Где-то за Лефортовой слободой вставало солнце — майское, ласковое. Наступало утро Победы. А нас в это время под конвоем по железнодорожному пути вели к Курскому вокзалу.
Линейный отдел милиции уже до отказа набит был ворами всех мастей. И все, как оказалось, из-за украденного мной злополучного портфеля.
— Малышка, привет. Не иначе, твоя работа? — шепотом спросил меня кто-то из знакомых «пацанов».
— Угадал, — не стал я темнить, — моя.
Шпанята, услышав, что портфель «вертанул» я, стали упрашивать: «Отдай, и всех нас отпустят». Говорили, конечно, тихо, чтоб «опера» не услышали.

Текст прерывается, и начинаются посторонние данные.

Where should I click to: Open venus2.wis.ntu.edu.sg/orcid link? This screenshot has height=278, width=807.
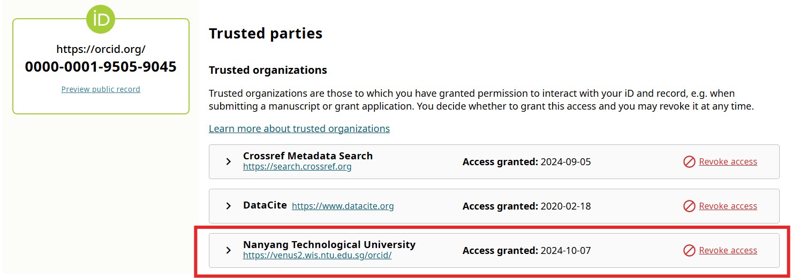[318, 256]
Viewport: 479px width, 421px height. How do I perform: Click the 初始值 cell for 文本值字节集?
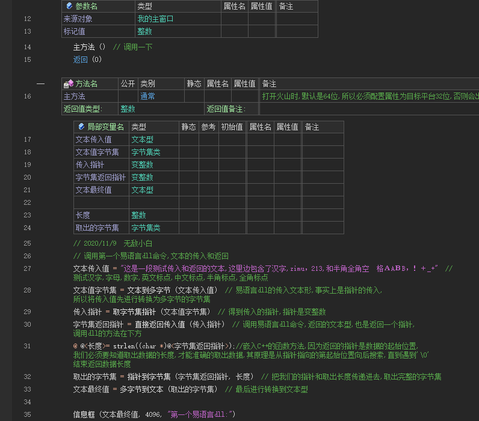(232, 153)
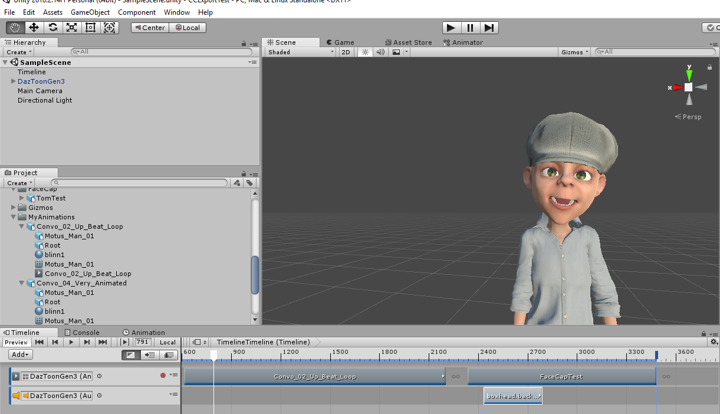Open the GameObject menu
Viewport: 720px width, 414px height.
[90, 12]
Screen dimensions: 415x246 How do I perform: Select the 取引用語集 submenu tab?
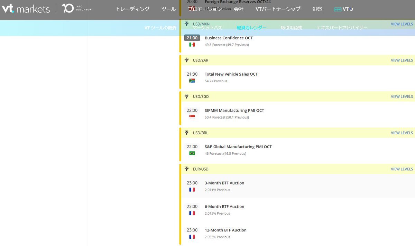pos(292,28)
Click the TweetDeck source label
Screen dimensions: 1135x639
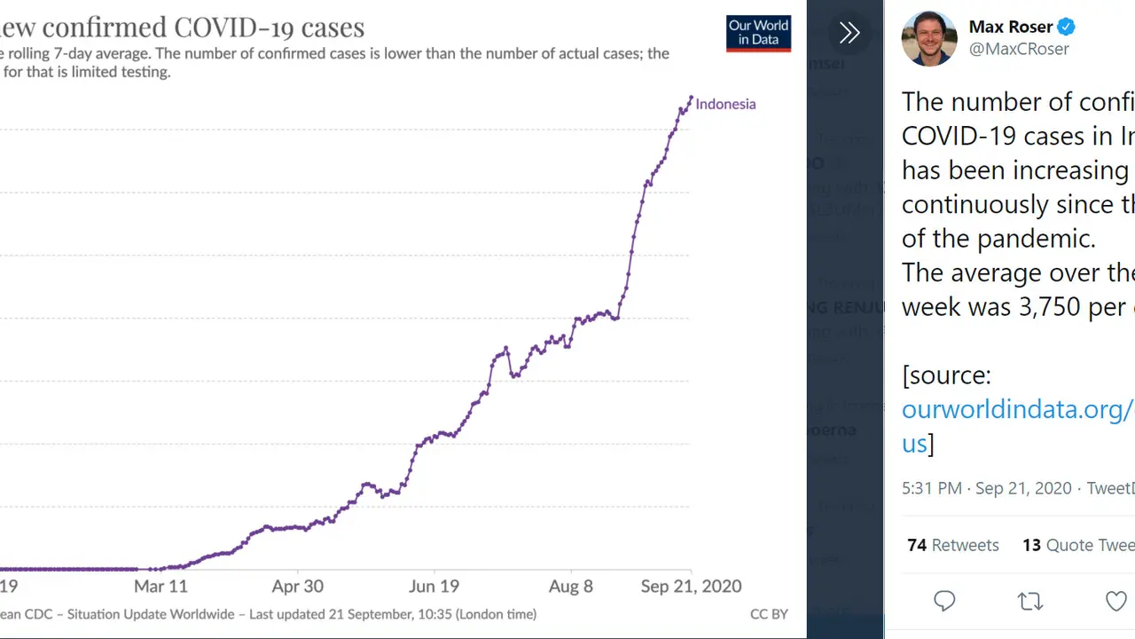1110,489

Однако я хорошо помнил, чему нас с Костей учил Король: хочешь дольше гулять на свободе, «ментам» и следователям ни в коем случае не признавайся, тем более, когда нет доказательств. Впоследствии это правило часто меня выручало. На этот раз все вышло иначе.
Из камеры на допрос вызывали поодиночке. Никто, однако, сюда не возвращался. Мы думали, отпускают. Но не тут-то было — всех уводили в другую камеру.
Наконец подошла моя очередь. В кабинете, куда меня привели, допрашивали двое, оба в штатском. Здесь, на вокзале, я на них уже нарывался. Даже фамилии запомнил — Максимченко и Колганов.
— Признавайся, Малыш, — портфель ты украл? — подойдя вплотную ко мне и пытаясь взять на испуг, грубо, с металлом в голосе спросил Максимченко. Как видно, ему уже надоело «выбивать» показания с помощью тонких тактических приемов — до меня ведь прошло человек двадцать.
— Что вы, гражданин начальник, — ответил я, энергично мотая головой. — Ни о каком портфеле не знаю.
— Зря ломаешься, парень. — На этот раз заговорил Колганов. В отличие от высокого, с каланчу, и немного грубоватого Максимченко этот был небольшого роста, мягкий в движениях, вкрадчивый в разговоре, но зато неприятно, как бы испытующе смотрел вам в глаза.
— Пойми, милиции нужен не сам портфель, а бумаги, которые в нем находились, документы…
От его наигранно ласкового голоса и сверлящего взгляда мне стало как-то не по себе.
— Покажи нам, где ты «разбил» портфель, — продолжал Колганов, — где бросил бумаги. Покажешь — тебя и всех остальных сразу выпустим.
Я промолчал. Неприятно резанула мысль, что кто-то из шпаны, а скорее всего, из подосланных «ментами» в камеру, меня заложил.
У Колганова красноречие, видно, иссякло, тогда как его напарник, долго и сосредоточенно молчавший, вдруг произнес решительно:
— Слушай, Малышка. Тебя мы можем освободить и сейчас. Пойдешь в камеру и скажешь ворам, что отпускают за портфелем. Хочешь, возьми с собой еще одного — сам выбирай.
— А если потом вы опять заберете? — ответил я, заколебавшись, не веря пока что в предложенную «операми» «честную игру».
— Ну что ж, давай тогда так договоримся. Сюда портфель можешь не приносить. Подойдешь к окну, положишь его на тротуар — и тикай во все четыре стороны. Согласен?
— Я кивнул.
— Только смотри, — обманешь, будем держать всех до тех пор, пока тебя не поймаем.
— Понял. Только сперва в камере посоветуюсь.
«Воров в законе» среди нас не было, только «фраера» и «пацаны», но совет или сходку провели по всем воровским правилам. «Пусть идет и приносит порт, — решила камера. — Если и схватят, судить не будут, он еще малолетка. Отправят в бессрочную колонию, оттуда все равно убежит».
Проголосовали за это все как один. Потом стали решать, кто пойдет со мной. Выбрали глухонемого «пацана», который «работал» в поездах и на вокзалах, был очень ловким и дерзким.